**GESTELLTE AUFGABE A**
Was war laut dem Text über Aaron und seine Söhne die Aufgabe der Priester?
**GESTELLTE AUFGABE B**
Greif den Text über Aaron und seine Söhne nach seinem letzten Satz auf und schreib ihn weiter.
----- TEXT ZUM LESEN -----
Die Versammlung und Israel
Vorbilder im Alten Testament

Aaron und seine Söhne

Die Versammlung und Israel

„Und du sollst deinen Bruder Aaron und seine Söhne mit ihm, aus der Mitte der Kinder Israel, zu dir herzutreten lassen, um mir den Priesterdienst auszuüben: Aaron, Nadab und Abihu, Eleasar und Ithamar, die Söhne Aarons“ (2. Mo 28,1).

In diesem Kapitel kommen wir wieder zu einem Vorbild der Versammlung, das von ganz anderer Art ist. Dieses Mal handelt es sich um eine Gruppe von Personen, und zwar um Aaron und seine Söhne. Gemeinsam geben sie ein Bild der Versammlung als priesterliche Familie ab.

Hintergrund

Gott hatte das Volk Israel aus Ägypten befreit. Es sollte Ihm als eine heilige Nation gehören und ein „Königtum von Priestern“ sein. Im Gesetz vom Sinai wurde das Priestertum genauer definiert und auf eine einzige Familie beschränkt, die Familie Aarons (2. Mo 19,6.8; 28,1). Der Stamm Levi sollte sich um das Heiligtum, das Zelt der Zusammenkunft und seinen Transport kümmern und auf diese Weise die Familie Aarons (die aus dem Stamm Levi kam) unterstützen. Daher sprechen wir vom „aaronitischen“ oder auch „levitischen“ Priestertum.

Die Aufgabe der Priester bestand nicht darin, Erlösung zu bewirken (das Volk war bereits erlöst), sondern dafür zu sorgen, dass die Beziehung zwischen Gott und seinem Volk aufrechterhalten wurde. Ohne den Priesterdienst wäre es für Gott nicht möglich gewesen, unter seinem Volk zu wohnen. Es hätte keinen Zugang in die Nähe Gottes und keine Anbetung gegeben.

Die Anweisungen über die Einsetzung und den Dienst der Priester waren nicht nur zur Zeit Moses (und in den folgenden Jahrhunderten) von Belang, sondern sie sind auch für gläubige Christen von großem Interesse. Sie liefern eine Menge an Anschauungsmaterial für uns, die wir zu Priestern gemacht worden sind (Off 1,6).

Beim Vergleich zwischen dem „levitischen“ oder „aaronitischen“ Priestertum und dem christlichen Priestertum stoßen wir sowohl auf Parallelen als auch auf Kontraste. Beide gemeinsam helfen zu veranschaulichen, was es für uns bedeutet, Priester zu sein.

Die priesterliche Familie

In den Bibelstellen, die von den Priestern handeln, wird manchmal nur Aaron, der Hohepriester erwähnt, manchmal nur seine Söhne und manchmal beide. Diese Unterscheidung ist wichtig, um die Bedeutung dieser Aussagen über die Priester gut zu verstehen. Sehen wir uns diese drei Fälle kurz an:

  1. Nur Aaron wird erwähnt: Aaron allein ist ein Vorbild auf Christus als den Hohenpriester. In vielen Fällen geht es um Parallelen zwischen Aaron und Christus, in anderen geht es um Gegensätze. In beiden Fällen dient jedoch das Vorbild Aarons dazu, uns etwas davon zu vermitteln, dass wir in Christus einen großartigen Hohenpriester haben (siehe 2. Mo 30,7.10; 3. Mo 16,2; Heb 7,24-28; 8,1.2; 9,11-14).
----- BEREITGESTELLTE ANGABEN -----
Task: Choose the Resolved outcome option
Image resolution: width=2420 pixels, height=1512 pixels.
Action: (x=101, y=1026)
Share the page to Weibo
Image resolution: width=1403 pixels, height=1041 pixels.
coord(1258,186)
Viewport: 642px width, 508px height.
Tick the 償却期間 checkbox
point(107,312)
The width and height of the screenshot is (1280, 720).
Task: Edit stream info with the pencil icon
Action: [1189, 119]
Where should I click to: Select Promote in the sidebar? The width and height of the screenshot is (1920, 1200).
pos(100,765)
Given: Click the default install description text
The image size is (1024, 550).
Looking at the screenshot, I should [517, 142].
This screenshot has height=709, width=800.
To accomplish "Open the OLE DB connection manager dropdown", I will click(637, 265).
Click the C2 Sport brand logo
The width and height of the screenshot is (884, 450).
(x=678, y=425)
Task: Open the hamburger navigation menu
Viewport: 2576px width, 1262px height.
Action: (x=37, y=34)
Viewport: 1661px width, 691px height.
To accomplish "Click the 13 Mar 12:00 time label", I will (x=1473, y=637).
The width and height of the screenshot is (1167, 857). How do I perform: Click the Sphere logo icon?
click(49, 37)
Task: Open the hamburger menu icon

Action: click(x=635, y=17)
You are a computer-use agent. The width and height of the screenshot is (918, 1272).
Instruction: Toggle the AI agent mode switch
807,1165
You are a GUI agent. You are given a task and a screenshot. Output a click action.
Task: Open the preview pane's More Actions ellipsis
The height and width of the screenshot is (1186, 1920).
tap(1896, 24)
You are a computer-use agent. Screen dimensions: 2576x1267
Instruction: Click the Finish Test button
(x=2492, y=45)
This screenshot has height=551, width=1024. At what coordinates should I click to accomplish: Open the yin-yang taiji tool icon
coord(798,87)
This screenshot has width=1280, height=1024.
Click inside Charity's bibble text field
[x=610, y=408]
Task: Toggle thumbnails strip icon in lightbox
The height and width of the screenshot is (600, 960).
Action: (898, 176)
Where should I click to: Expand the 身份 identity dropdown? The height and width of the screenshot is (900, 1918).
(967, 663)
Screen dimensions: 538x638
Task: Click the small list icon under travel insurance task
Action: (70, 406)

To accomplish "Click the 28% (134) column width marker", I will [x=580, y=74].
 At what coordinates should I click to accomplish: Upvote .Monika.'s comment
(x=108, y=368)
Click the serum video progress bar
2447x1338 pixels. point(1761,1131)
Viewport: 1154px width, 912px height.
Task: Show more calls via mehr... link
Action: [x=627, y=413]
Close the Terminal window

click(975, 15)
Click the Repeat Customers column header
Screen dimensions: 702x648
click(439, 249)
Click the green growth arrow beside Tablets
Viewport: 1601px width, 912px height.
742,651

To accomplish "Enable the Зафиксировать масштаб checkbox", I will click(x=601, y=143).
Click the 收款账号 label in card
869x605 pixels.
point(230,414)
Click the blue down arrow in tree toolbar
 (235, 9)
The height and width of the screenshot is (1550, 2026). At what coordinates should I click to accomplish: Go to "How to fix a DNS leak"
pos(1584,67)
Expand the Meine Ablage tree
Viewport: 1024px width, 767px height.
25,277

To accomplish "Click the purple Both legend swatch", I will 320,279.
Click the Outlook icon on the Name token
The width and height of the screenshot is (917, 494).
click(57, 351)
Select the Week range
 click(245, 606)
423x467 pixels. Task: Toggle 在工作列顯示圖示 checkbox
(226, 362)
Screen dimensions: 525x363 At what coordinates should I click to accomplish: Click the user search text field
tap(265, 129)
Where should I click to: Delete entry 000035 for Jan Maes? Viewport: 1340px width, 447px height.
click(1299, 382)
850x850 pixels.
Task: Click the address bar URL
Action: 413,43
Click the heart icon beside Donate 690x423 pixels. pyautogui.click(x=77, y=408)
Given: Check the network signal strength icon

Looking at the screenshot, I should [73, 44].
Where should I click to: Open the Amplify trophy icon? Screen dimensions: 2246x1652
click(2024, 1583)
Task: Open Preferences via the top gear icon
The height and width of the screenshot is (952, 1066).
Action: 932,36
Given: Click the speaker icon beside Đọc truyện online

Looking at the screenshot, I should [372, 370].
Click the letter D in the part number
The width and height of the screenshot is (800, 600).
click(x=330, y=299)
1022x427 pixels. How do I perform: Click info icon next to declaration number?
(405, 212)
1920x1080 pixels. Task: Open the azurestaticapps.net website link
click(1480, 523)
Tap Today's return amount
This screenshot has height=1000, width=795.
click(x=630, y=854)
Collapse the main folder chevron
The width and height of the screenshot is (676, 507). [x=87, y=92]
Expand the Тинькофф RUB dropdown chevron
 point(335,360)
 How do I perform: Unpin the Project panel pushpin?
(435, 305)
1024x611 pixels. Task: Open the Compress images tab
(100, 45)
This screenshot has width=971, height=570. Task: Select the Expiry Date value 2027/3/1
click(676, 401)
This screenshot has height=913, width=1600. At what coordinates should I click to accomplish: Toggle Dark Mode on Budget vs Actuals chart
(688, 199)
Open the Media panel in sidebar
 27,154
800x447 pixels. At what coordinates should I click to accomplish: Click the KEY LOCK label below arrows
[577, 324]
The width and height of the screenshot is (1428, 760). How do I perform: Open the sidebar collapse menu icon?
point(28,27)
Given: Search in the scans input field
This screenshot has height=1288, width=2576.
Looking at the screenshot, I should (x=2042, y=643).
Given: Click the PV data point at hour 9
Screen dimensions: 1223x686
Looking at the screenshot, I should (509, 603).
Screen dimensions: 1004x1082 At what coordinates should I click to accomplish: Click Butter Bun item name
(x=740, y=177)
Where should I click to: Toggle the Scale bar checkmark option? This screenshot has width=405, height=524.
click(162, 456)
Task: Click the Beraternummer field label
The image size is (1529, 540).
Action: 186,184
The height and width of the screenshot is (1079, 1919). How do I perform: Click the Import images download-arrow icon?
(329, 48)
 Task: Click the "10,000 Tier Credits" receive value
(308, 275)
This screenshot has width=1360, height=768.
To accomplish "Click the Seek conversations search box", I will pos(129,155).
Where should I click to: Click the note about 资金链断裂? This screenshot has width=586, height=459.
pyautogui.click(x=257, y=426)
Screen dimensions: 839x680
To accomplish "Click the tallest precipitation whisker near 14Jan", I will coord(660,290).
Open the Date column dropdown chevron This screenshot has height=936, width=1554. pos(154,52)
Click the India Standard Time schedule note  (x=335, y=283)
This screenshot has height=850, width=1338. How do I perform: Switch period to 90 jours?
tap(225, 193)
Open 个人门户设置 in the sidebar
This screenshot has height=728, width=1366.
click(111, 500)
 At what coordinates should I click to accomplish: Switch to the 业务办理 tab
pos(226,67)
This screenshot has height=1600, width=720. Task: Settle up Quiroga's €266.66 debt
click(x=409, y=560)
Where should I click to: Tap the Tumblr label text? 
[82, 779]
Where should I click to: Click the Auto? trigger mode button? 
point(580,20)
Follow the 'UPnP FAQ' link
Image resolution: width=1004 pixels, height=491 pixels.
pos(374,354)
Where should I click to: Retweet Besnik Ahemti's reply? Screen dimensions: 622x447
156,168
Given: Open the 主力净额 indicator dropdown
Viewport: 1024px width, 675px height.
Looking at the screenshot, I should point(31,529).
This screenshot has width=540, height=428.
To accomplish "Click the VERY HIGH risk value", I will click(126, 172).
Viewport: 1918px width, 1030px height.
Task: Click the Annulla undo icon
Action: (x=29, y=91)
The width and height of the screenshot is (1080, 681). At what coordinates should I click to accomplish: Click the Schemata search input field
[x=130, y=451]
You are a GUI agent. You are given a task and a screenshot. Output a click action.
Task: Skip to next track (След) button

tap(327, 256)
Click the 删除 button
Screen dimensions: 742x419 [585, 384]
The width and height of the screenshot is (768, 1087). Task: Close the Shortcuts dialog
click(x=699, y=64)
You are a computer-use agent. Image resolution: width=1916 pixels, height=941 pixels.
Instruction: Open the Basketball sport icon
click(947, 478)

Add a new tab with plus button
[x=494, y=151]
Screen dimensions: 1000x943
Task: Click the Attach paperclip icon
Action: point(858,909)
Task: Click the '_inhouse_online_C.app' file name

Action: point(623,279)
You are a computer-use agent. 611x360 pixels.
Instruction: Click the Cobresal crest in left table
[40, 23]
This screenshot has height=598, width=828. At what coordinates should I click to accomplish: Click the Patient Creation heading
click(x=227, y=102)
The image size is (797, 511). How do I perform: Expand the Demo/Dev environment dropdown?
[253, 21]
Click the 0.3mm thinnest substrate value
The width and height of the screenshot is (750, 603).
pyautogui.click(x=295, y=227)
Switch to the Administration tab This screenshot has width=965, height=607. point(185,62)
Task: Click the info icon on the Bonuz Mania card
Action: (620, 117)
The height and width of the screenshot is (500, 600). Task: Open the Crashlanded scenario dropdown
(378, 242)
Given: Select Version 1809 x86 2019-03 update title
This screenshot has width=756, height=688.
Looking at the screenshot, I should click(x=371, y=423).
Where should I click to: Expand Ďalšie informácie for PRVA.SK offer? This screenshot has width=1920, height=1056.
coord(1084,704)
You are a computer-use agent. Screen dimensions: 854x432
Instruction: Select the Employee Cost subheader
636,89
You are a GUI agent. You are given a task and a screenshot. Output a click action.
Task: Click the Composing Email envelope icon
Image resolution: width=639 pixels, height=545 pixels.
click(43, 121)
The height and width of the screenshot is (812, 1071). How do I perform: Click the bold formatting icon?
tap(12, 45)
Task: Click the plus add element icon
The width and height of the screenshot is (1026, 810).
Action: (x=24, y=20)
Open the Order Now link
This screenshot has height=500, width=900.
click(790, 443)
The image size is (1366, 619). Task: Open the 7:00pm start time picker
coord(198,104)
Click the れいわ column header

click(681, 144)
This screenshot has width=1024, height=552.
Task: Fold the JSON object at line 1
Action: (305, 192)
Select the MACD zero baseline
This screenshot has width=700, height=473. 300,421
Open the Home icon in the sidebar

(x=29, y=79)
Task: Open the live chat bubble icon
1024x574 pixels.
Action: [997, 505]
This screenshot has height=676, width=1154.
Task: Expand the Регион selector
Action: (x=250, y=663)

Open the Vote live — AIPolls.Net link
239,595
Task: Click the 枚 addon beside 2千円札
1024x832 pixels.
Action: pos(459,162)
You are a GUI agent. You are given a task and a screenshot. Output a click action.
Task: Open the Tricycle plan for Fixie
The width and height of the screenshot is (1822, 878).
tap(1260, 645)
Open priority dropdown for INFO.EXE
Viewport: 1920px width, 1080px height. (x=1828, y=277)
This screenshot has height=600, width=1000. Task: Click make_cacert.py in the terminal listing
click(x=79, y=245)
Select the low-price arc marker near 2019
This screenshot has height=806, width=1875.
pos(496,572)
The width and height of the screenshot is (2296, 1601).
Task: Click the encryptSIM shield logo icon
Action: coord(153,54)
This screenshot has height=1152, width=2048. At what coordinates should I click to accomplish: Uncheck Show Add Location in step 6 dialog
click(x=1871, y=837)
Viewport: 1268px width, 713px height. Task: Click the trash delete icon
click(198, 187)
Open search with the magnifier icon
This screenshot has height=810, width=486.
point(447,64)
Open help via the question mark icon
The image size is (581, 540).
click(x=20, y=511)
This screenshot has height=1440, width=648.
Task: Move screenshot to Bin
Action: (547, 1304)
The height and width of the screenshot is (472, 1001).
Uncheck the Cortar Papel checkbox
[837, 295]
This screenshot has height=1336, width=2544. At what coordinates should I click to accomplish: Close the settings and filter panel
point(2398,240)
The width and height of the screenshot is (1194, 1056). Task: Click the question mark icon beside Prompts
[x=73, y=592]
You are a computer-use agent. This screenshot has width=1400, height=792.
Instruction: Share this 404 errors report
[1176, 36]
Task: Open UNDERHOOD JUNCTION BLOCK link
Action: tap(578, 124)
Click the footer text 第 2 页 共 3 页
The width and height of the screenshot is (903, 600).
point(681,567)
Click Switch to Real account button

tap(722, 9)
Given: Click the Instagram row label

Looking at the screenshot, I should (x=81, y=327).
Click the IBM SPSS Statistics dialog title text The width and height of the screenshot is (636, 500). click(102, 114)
-----
**ERGEBNIS A**
Sie sollten dafür sorgen, dass die Beziehung zwischen Gott und seinem Volk aufrechterhalten wurde, und nicht Erlösung bewirken.

**ERGEBNIS B**
  2. Nur die Söhne Aarons werden genannt: In solchen Bibelstellen geht es um Aspekte, die nur die Gläubigen betreffen, nicht aber Christus (siehe 3. Mo 21,1-9).
  3. Aaron und seine Söhne werden erwähnt: Hier geht es um ein Bild von der Versammlung als priesterliche Familie. Wir sind als Gläubige eine heilige Priesterschaft, die in Verbindung mit Christus als dem Hohenpriester steht (siehe 2. Mo 28,1).

Christen sind nicht nur – als Einzelpersonen gesehen – Priester (Off 1,6), sondern sie bilden auch gemeinsam eine „Priesterschaft“ (1. Pet 2,5). Es geht also auch um ein kollektives Bild. Dass mit dieser Priesterschaft tatsächlich die Versammlung gemeint ist, geht auch daraus hervor, dass sie in einem Atemzug mit dem geistlichen Haus erwähnt wird:

„… werdet auch ihr selbst als lebendige Steine aufgebaut, ein geistliches Haus, zu einer heiligen Priesterschaft“. Die Versammlung, die ein geistliches Haus bildet, ist eine „heilige Priesterschaft“.

Wir stehen also auf solider Grundlage, wenn wir Aaron und seine Söhne als Vorbild auf die Versammlung als neutestamentliche priesterliche Familie betrachten, die mit Christus in Verbindung steht (vgl. auch Heb 3,6; 10,21, wo wir das Haus Gottes als Familie Aarons bilden).

Priestertum – für wenige oder für alle?

Das levitische Priestertum war einer einzigen Familie und damit wenigen Personen innerhalb des Volkes Gottes vorbehalten. Nur sie durften „ihr Priesteramt versehen“. Es war unter Todesstrafe verboten, dass ein Fremder diesen Dienst ausübte (siehe 4. Mo 3,10.38). Sogar der König hatte kein Recht, Priesterdienst auszuüben. Als der König Ussija sich anmaßte, Weihrauch zu verbrennen, widerstand ihm der Priester Asarja mutig, und 80 „tapfere Männer“ mit ihm. „Nicht dir, Ussija, geziemt es, dem HERRN zu räuchern, sondern den Priestern, den Söhnen Aarons, die geheiligt sind zum Räuchern“. Der König Ussija nahm die Zurechtweisung nicht an, sondern wurde zornig. Gott strafte ihn mit Aussatz, sodass Ussija bis zum Tag seines Todes ein Aussätziger blieb (2. Chr 26,18-21).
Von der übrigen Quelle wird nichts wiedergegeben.